*PASSAGE TO READ:*
□ □ □ □ □
Edwin Costley Jellett (November 22, 1860 – March 8, 1929) was an American engineer, botanist, gardener, photographer, artist, and diarist who wrote books and articles about Germantown, Philadelphia, Pennsylvania and its flora. His writing covers Germantown's historic homes, natural environment, gardens, and prominent residents. He was active in the Germantown Horticultural Society and in the Germantown Historical Society. A collection of his papers is held by the University of Pennsylvania and Historical Society of Pennsylvania. Jewett wrote a series of weekly articles titled A Flora of Germantown that was published in Germantown's The Independent Gazette newspaper every Friday for almost 40 weeks in 1903 and covered plants, flowers, and local history noted from his wanderings in Northwest Philadelphia (Germantown). The Awbury Arboretum republished the articles online in celebration of its centennial in 2016. Each week's entry ended with a list of the plants that had been noted including the common and Latin name. He worked as a draughtsman.

Jellett traveled by trolley and train to visit various regional destinations. Jellett was an officer of the Mermaid Club for many years and served as the group's president for several.
□ □ □ □ □
*DATASET SECTION:*
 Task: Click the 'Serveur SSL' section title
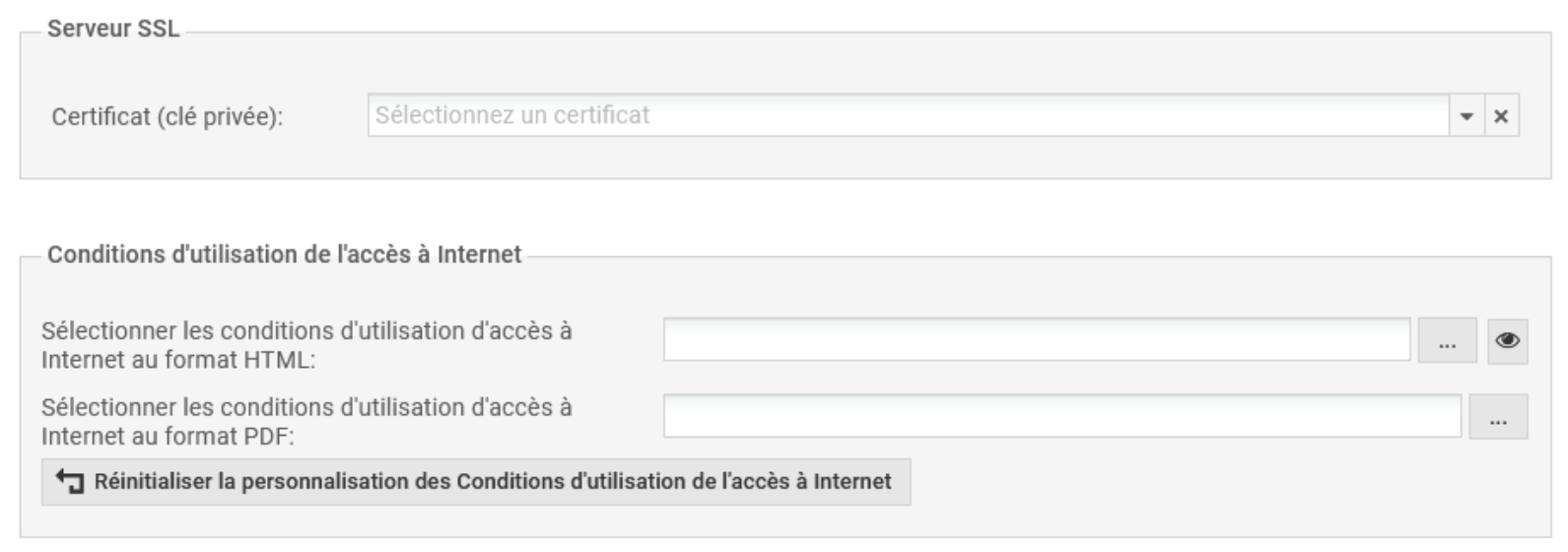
□ □ □ □ □
*DESCRIPTION OF THE TASK:*
Copy out the Edwin Costley Jellett passage above in full, word for word, with no changes.

*ANSWER:*
Edwin Costley Jellett (November 22, 1860 – March 8, 1929) was an American engineer, botanist, gardener, photographer, artist, and diarist who wrote books and articles about Germantown, Philadelphia, Pennsylvania and its flora. His writing covers Germantown's historic homes, natural environment, gardens, and prominent residents. He was active in the Germantown Horticultural Society and in the Germantown Historical Society. A collection of his papers is held by the University of Pennsylvania and Historical Society of Pennsylvania. Jewett wrote a series of weekly articles titled A Flora of Germantown that was published in Germantown's The Independent Gazette newspaper every Friday for almost 40 weeks in 1903 and covered plants, flowers, and local history noted from his wanderings in Northwest Philadelphia (Germantown). The Awbury Arboretum republished the articles online in celebration of its centennial in 2016. Each week's entry ended with a list of the plants that had been noted including the common and Latin name. He worked as a draughtsman.

Jellett traveled by trolley and train to visit various regional destinations. Jellett was an officer of the Mermaid Club for many years and served as the group's president for several.